Kalmár, Péter et Rényi sont tous auteurs des œuvres de vulgarisation très populaires : plusieurs parmi ces textes sont publiés régulièrement jusqu’à aujourd’hui et traduits à nombreuses langues étrangères45. Kalmár est réputé pour ses lettres mathématiques écrites dans un style intuitif et suggestif, largement diffusées dans la communauté mathématique dont plusieurs étaient publiées posthume. Le livre Jeux avec l’infini de Rózsa Péter apparaît en 1944 ; les Dialogues d’Alfréd Rényi, et ses Lettres sur la probabilité sont publiés dans les années 1960. Nous reviendrons plusieurs fois sur ces textes, pas seulement pour une analyse épistémologique (Partie II), mais nous montrerons également que certains entre eux, avant tout le livre de Péter, ont effectivement servi de ressource pour la réforme de Varga (Partie III, Chapitre 3,Chapitre 4).
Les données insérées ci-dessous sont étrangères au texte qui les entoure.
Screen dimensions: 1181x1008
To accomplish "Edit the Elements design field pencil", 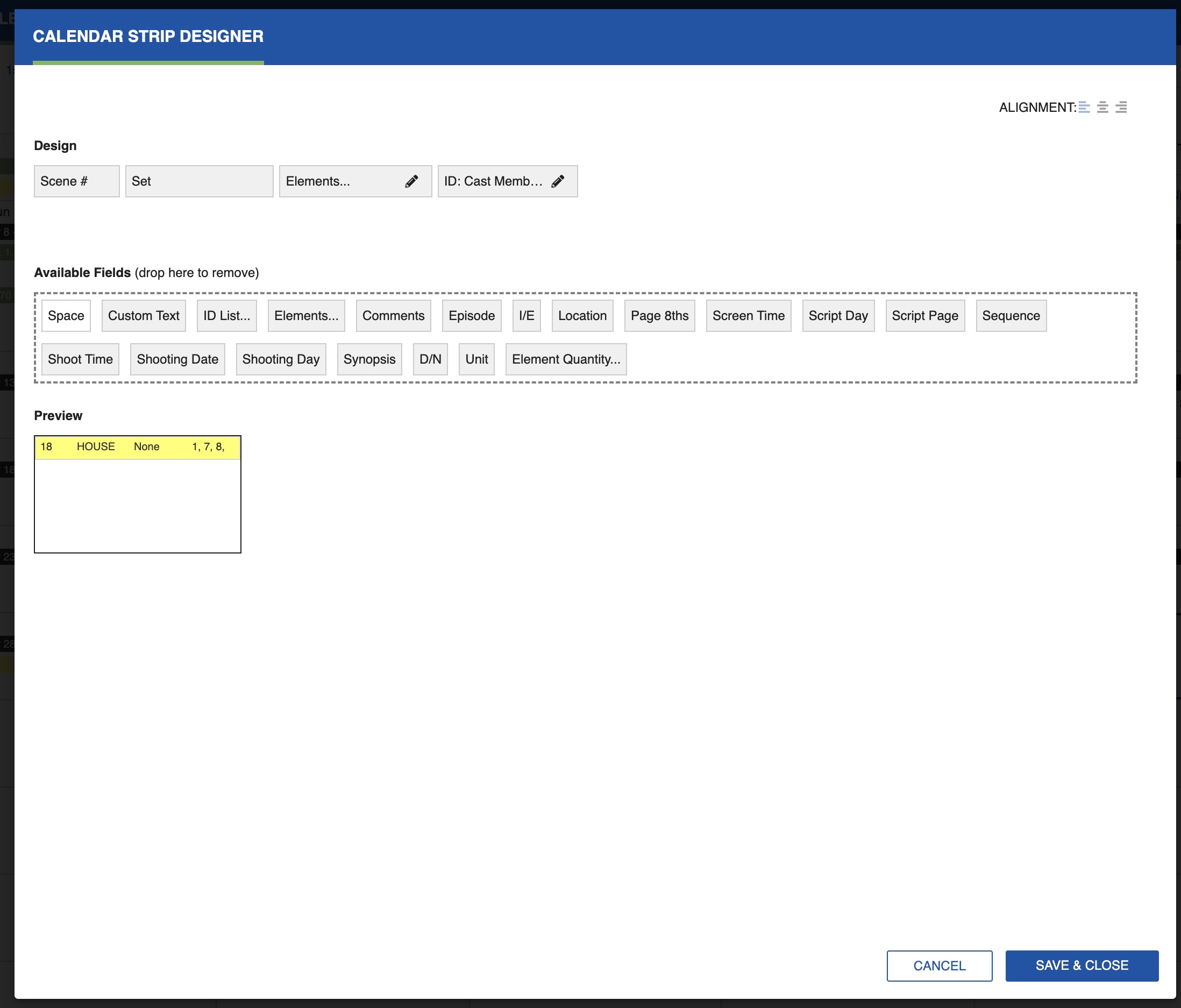I will point(411,181).
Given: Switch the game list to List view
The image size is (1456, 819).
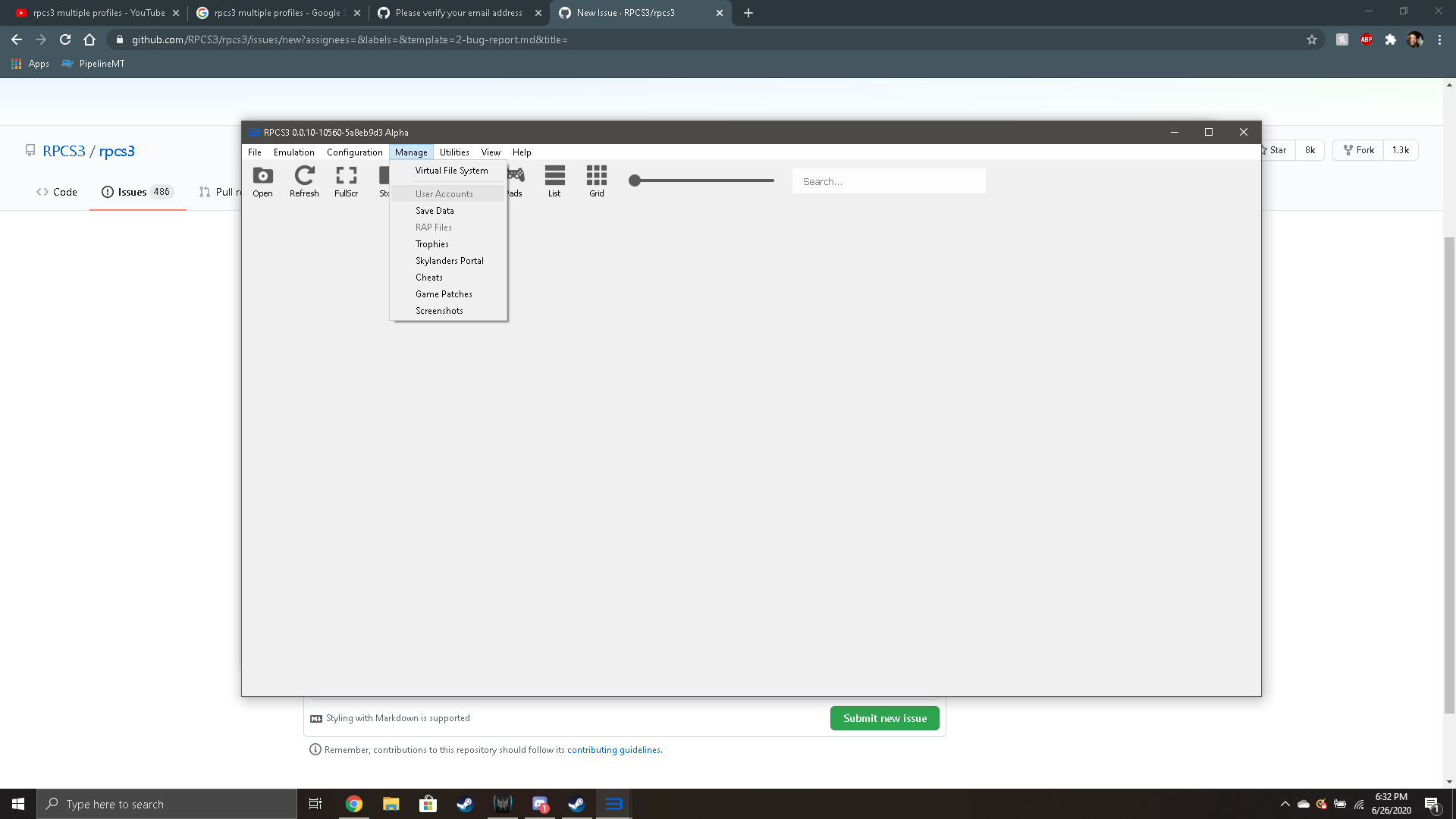Looking at the screenshot, I should (554, 180).
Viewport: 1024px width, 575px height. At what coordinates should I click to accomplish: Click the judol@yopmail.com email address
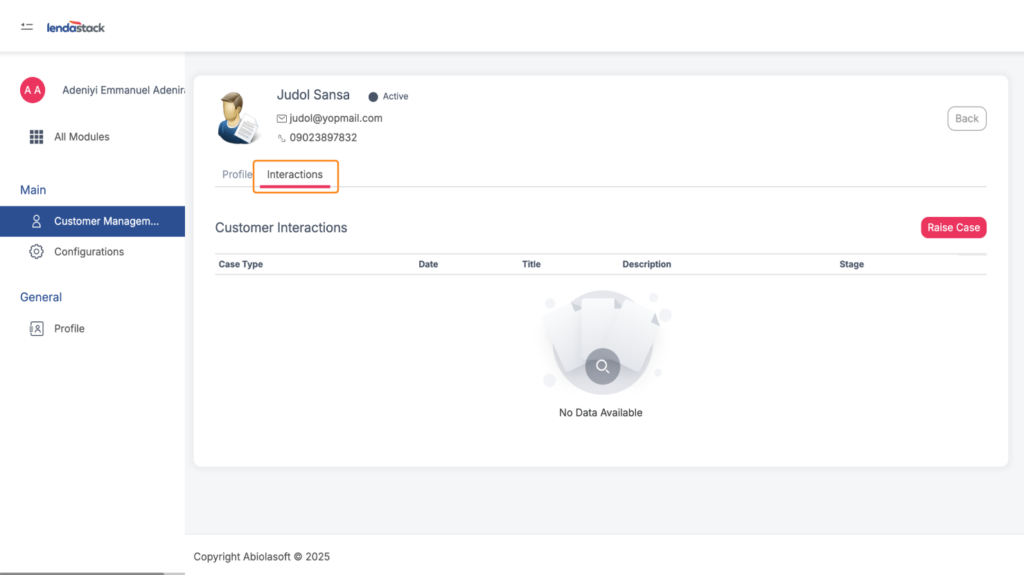coord(336,118)
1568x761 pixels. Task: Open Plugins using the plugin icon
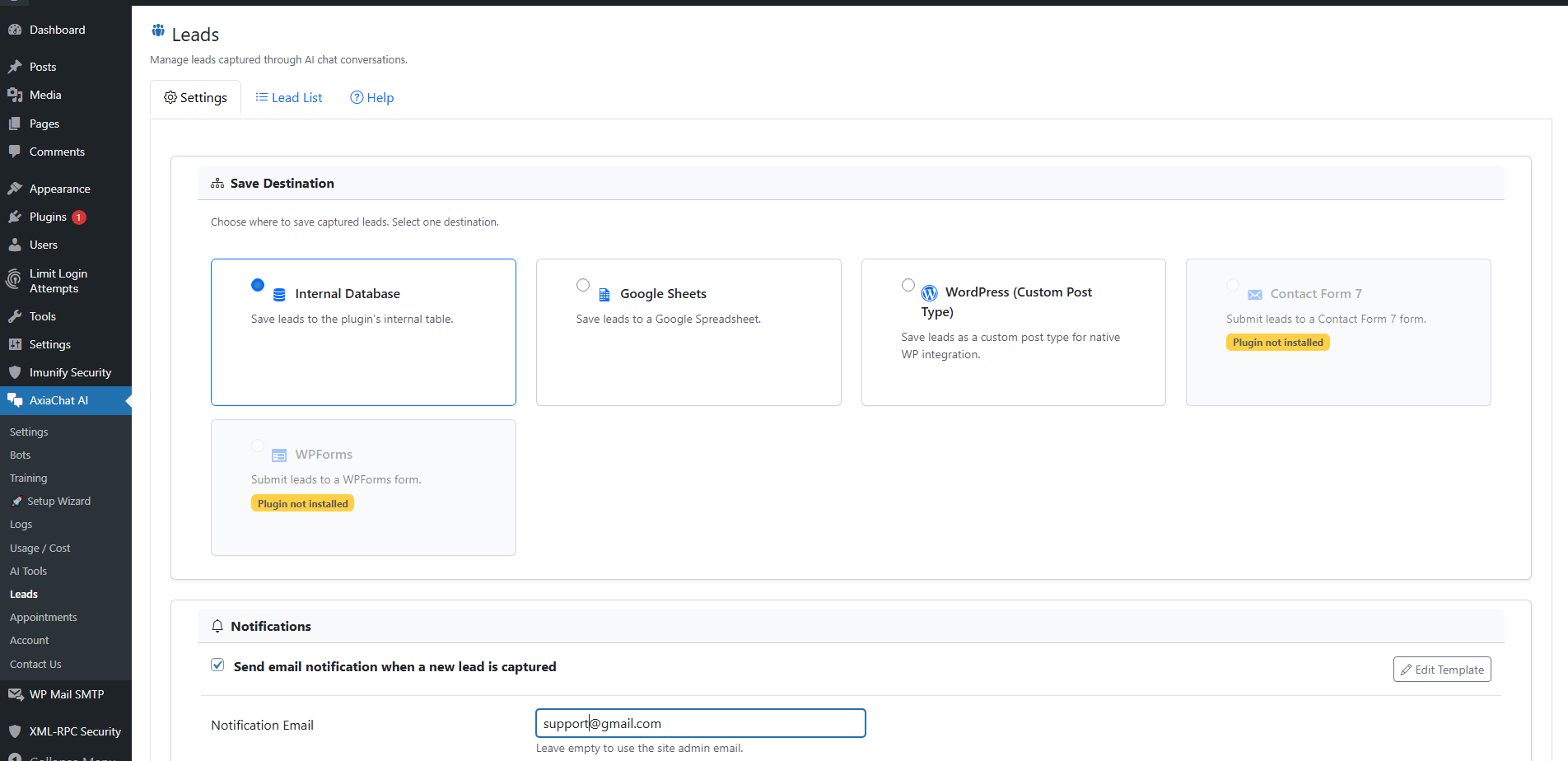point(15,217)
Dans ces textes, on voit apparaître une épistémologie cohérente et assez différente de celle de l’école bourbakiste : ils insistent sur le développement permanent et organique des mathématiques, à travers une série de problèmes et de tentatives de solution ; sur le caractère dialogique des mathématiques ; sur sa nature « quasi-expérimentale » ; sur son aspect créatif et ludique, ses liens avec les arts ; sur l’importance d’une approche concrète, basée sur l’intuition ; et ils refusent l’utilisation excessive du langage formel. Nous détaillerons l’analyse de la position épistémologique de ces mathématiciens dans la partie II : nous essayerons de montrer qu’il s’agit en effet d’une conception cohérente, très proche également de l’approche « heuristique » de Pólya, ou de la philosophie de Lakatos, développée plus tard et connue au niveau internationale.

44 Voir par exemple (Kalmár 1942/2011) que nous analyserons en détails dans la partie II.

45 En langue française, le livre de Rózsa Péter était publié en 1977 sous le titre Jeux avec l’infini, et a vécu une deuxième édition en 2014. Le deuxième Dialogue de Rényi était également traduit en français en 2011.